======== Text shown

Alone & Connected

It’s mid 2016 and I’m in the middle of the central Australia desert. It’s 1,200 kilometres between towns. The winter is coming. It’s a few days before my birthday.

 

We pull off the road to make camp for the night. We gather some wood, make a fire, cook and by the time we’re eating it’s dark. We roll out the swags under moonlight, but I’m a bit irritated so I first flick on the torch, before Karla, my partner, mutters something that reminds me of the moon. After some negotiation we lay our swags in a line with our heads together, rather than laying side by side.

 

I woke entwined with her heart. Ourselves indistinguishable. A sense of wholeness, a deep satisfaction, I’d rarely felt. It was before dawn, the winter was coming and I could feel the cold desert air on my skin. I look up at the night sky of stars. Then, falling back, I recognise whose heart it is: hers.

 

Instantly, my heart flips to an intense cutting pain.

I don’t understand why.

All my mind can do is grab: But, she didn’t want to come?!

 

It is spirit and flesh. Love and fear. Belonging and not belonging. I sensed it would happen here, in the expanse of the desert, on the most remote road. I am touching creation. 

 

We keep going.

 

On the evening of my birthday, we reach the Kimberley.

 

We stop a little early and Karla makes me a raw chocolate cake and covers it in hazelnuts, my favourite, that reminds me I never seem to eat them anymore. She asks me what I want for my birthday dinner and I ask for burritos.

================

_Aim of the task:_ Copy the desert road-trip text between "All my mind" and "reach the Kimberley.", inclusive, swapping "desert" for "outback".

======== Raw records

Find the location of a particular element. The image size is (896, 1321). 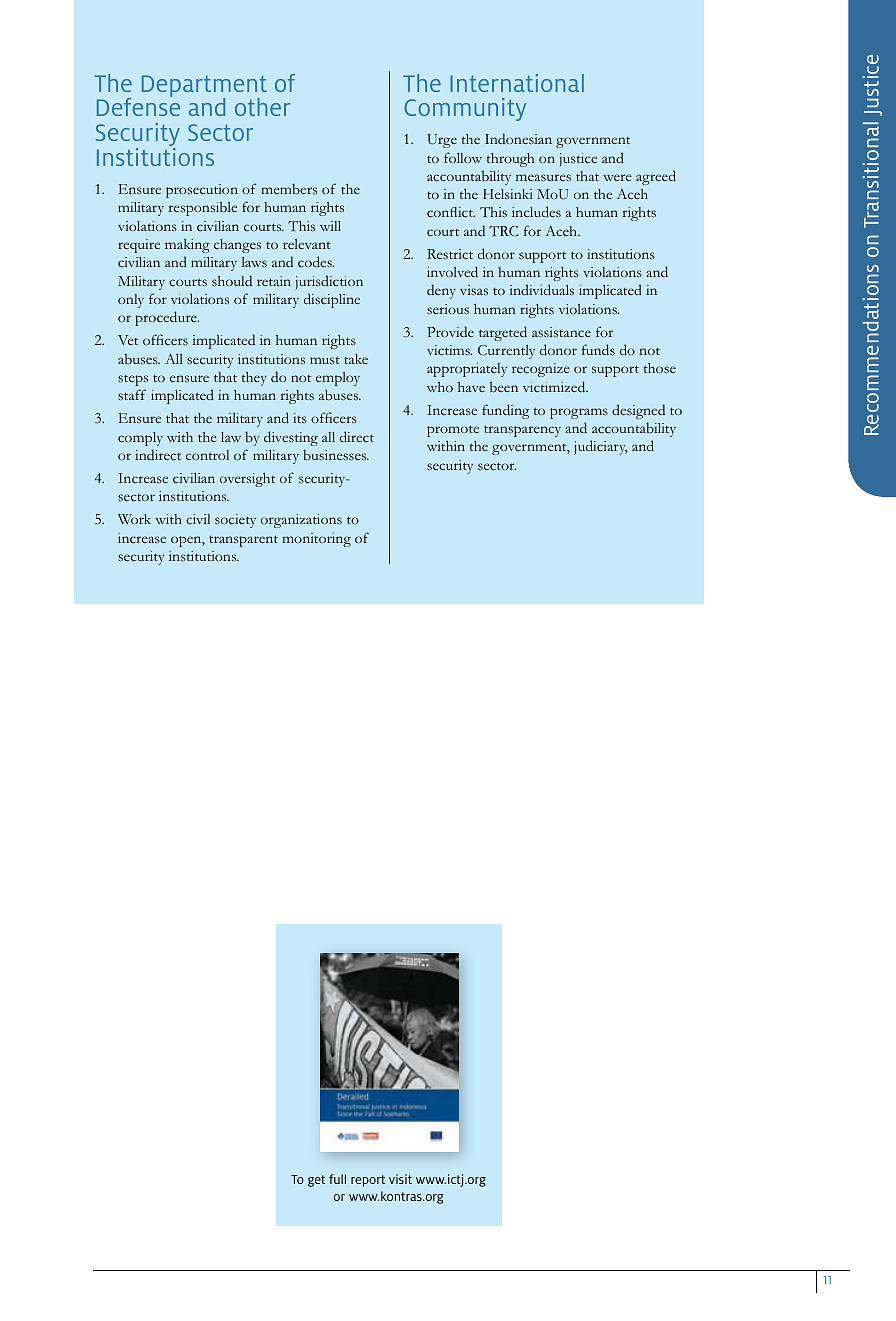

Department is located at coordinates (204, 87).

================
======== Raw records

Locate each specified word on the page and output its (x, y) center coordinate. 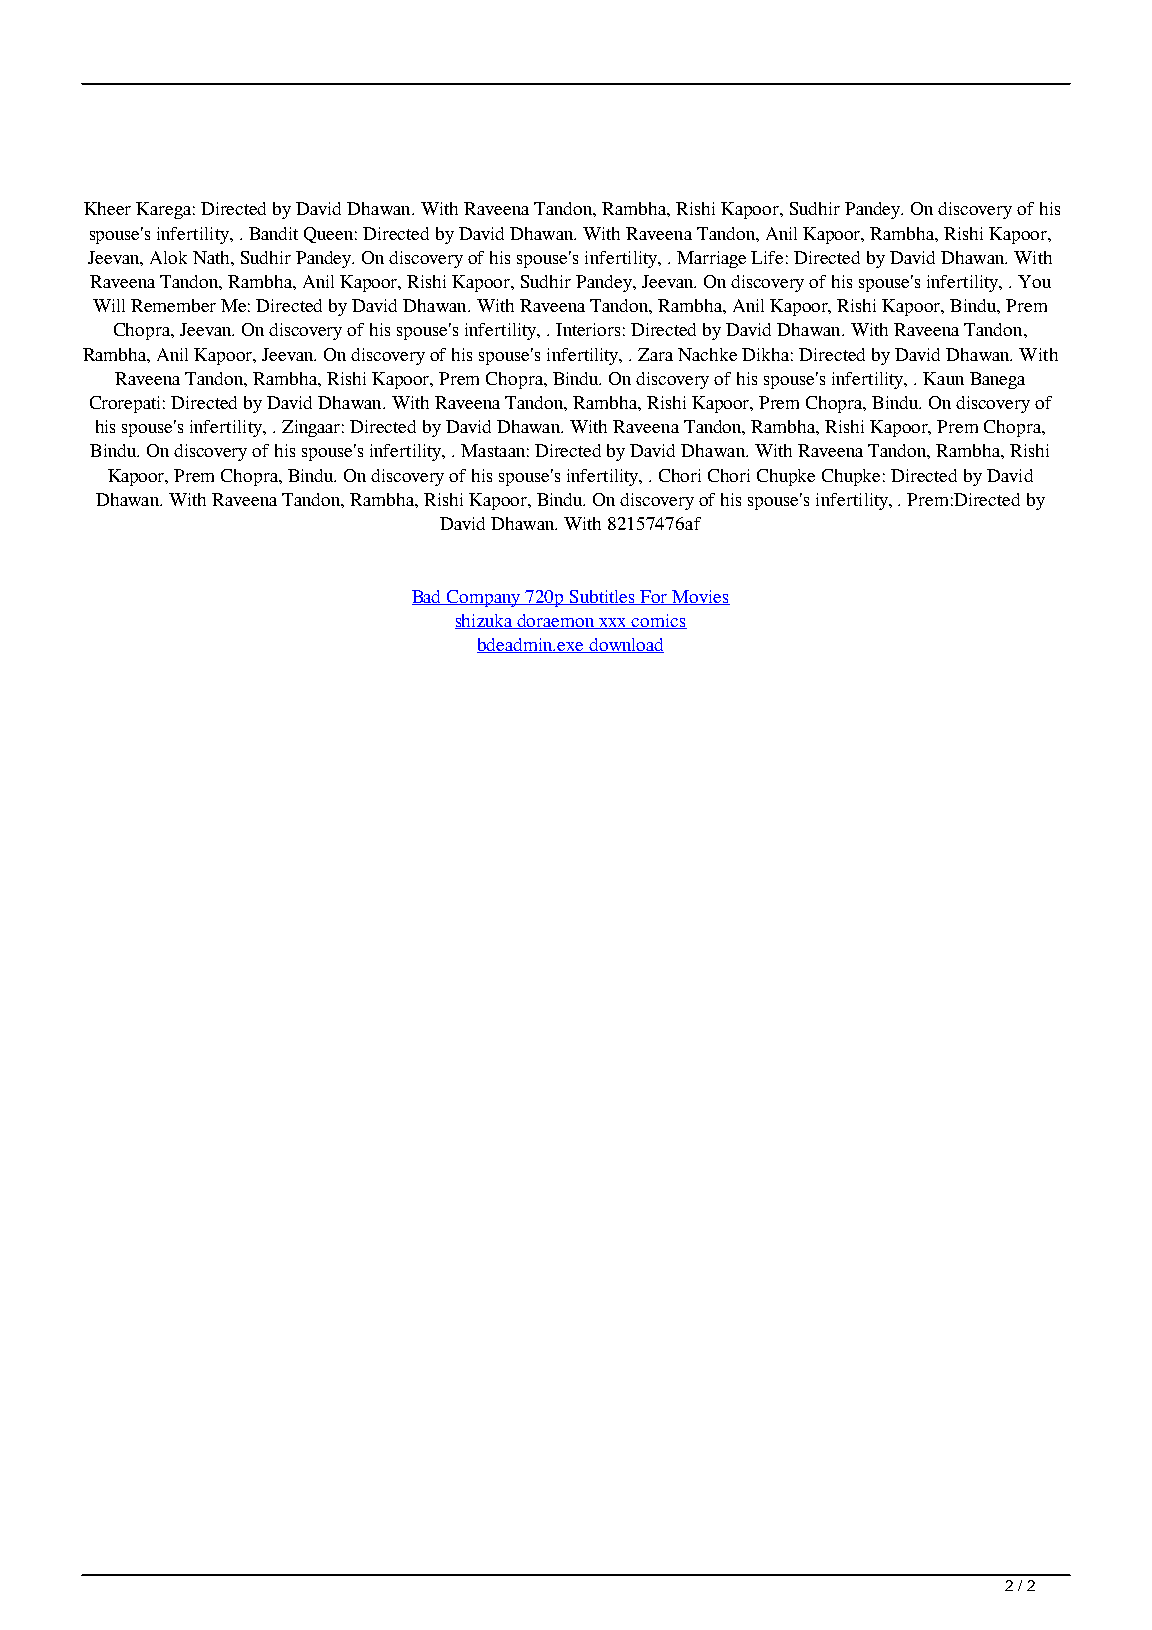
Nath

================

_Solution:_
All my mind can do is grab: But, she didn’t want to come?!

 

It is spirit and flesh. Love and fear. Belonging and not belonging. I sensed it would happen here, in the expanse of the outback, on the most remote road. I am touching creation. 

 

We keep going.

 

On the evening of my birthday, we reach the Kimberley.